§ Exercise prompt
In the entries below, find the line with "Screen dimensions: 1038x642" and the line with "Open the Create". Return those two lines and all lines between them, exactly.

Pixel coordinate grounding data

▼

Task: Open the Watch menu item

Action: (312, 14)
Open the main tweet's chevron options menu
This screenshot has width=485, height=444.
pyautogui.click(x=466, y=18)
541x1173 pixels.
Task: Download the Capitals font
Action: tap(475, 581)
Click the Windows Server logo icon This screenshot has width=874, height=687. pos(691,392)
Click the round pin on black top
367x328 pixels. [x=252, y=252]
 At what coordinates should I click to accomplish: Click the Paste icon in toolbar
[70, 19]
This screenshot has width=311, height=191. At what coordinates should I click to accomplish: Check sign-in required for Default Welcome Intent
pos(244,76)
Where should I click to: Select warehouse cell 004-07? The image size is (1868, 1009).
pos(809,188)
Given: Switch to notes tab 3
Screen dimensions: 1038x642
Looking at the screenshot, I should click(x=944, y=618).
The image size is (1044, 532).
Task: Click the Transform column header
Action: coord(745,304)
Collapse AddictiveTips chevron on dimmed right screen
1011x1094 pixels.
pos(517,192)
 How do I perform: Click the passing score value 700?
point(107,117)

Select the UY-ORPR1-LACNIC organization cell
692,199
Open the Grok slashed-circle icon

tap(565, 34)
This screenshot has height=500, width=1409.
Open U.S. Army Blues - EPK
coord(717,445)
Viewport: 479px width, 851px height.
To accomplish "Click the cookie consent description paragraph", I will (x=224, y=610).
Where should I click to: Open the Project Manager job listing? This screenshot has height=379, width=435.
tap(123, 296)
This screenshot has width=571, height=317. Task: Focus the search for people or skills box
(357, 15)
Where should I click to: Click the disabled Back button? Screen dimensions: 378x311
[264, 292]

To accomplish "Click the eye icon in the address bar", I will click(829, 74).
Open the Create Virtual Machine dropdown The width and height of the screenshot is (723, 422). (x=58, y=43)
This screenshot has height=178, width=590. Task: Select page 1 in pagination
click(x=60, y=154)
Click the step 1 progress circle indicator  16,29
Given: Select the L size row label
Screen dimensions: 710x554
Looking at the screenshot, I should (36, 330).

▲

§ Answer for the task
Screen dimensions: 1038x642
Looking at the screenshot, I should click(x=944, y=618).
The image size is (1044, 532).
Task: Click the Transform column header
Action: coord(745,304)
Collapse AddictiveTips chevron on dimmed right screen
1011x1094 pixels.
pos(517,192)
 How do I perform: Click the passing score value 700?
point(107,117)

Select the UY-ORPR1-LACNIC organization cell
692,199
Open the Grok slashed-circle icon

tap(565, 34)
This screenshot has height=500, width=1409.
Open U.S. Army Blues - EPK
coord(717,445)
Viewport: 479px width, 851px height.
To accomplish "Click the cookie consent description paragraph", I will (x=224, y=610).
Where should I click to: Open the Project Manager job listing? This screenshot has height=379, width=435.
tap(123, 296)
This screenshot has width=571, height=317. Task: Focus the search for people or skills box
(357, 15)
Where should I click to: Click the disabled Back button? Screen dimensions: 378x311
[264, 292]

To accomplish "Click the eye icon in the address bar", I will click(829, 74).
Open the Create Virtual Machine dropdown The width and height of the screenshot is (723, 422). (x=58, y=43)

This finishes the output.